Driscoll and “Loving Your Enemies”

by Phillip on March 6, 2012


These posters were created by Mars Hill, Seattle, for Mark’s Driscoll’s sermon series on forgiving your enemies.  What implications do you see between these images and God’s command to us to “love our enemies” in light of eternity?

Look closely at Hitler’s mustache, it says “love your enemy“. What do you think of the fact that Driscoll chose dead enemies who are presumed to be in an eternal hopeless hell as examples of those we are to forgive and love?

From the Mars Hill website:


Examine yourself, and ask, “Am I looking for vengeance? Or am I thankful for justice?” The two may seem similar on the surface, but at the heart level they are at odds with one another.
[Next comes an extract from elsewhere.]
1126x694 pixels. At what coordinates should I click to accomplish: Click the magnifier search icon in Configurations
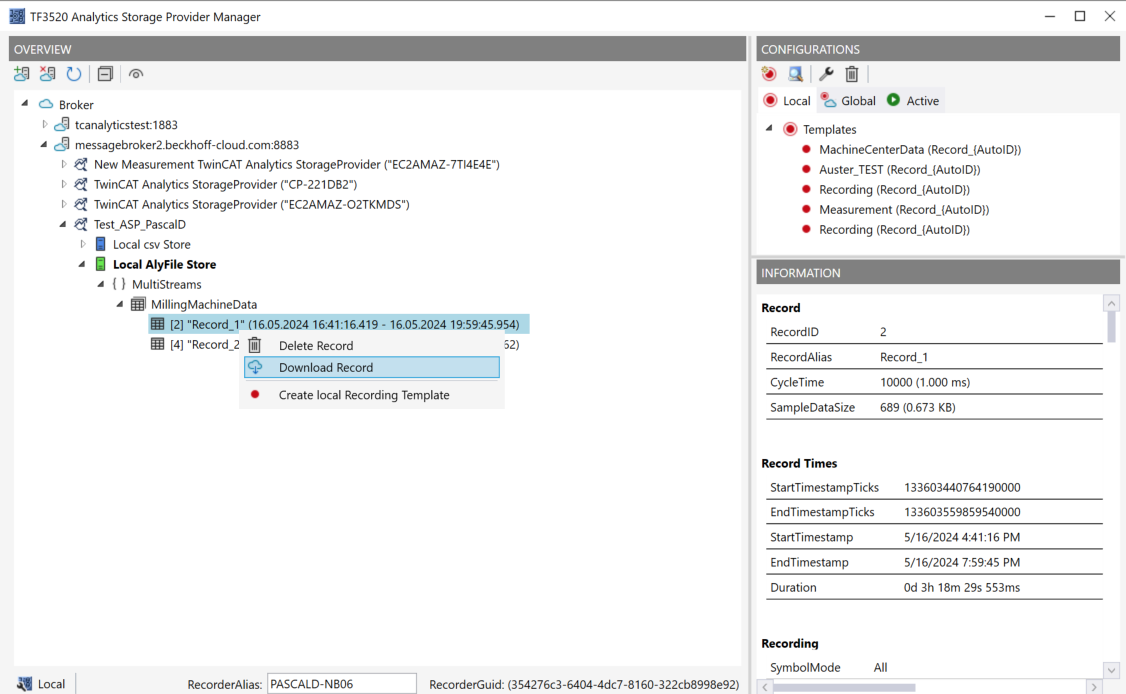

Vengeance is contrary to the gospel.

So, we can be thankful that God is just, and we can be very thankful that God is gracious.


The appropriate Christian response lives in the tension of these verses:

Proverbs 11:10 – “When it goes well with the righteous, the city rejoices, and when the wicked perish there are shouts of gladness.”

Proverbs 24:17 – “Do not rejoice when your enemy falls, & let not your heart be glad when he stumbles.”

These verses elicit mixed emotions: joy at justice enacted and sorrow at the reality of destruction. The relief that accompanies the news of Osama’s death should be without vengeance (Deut. 32:35) and tempered with regret at the death of any image-bearer of God.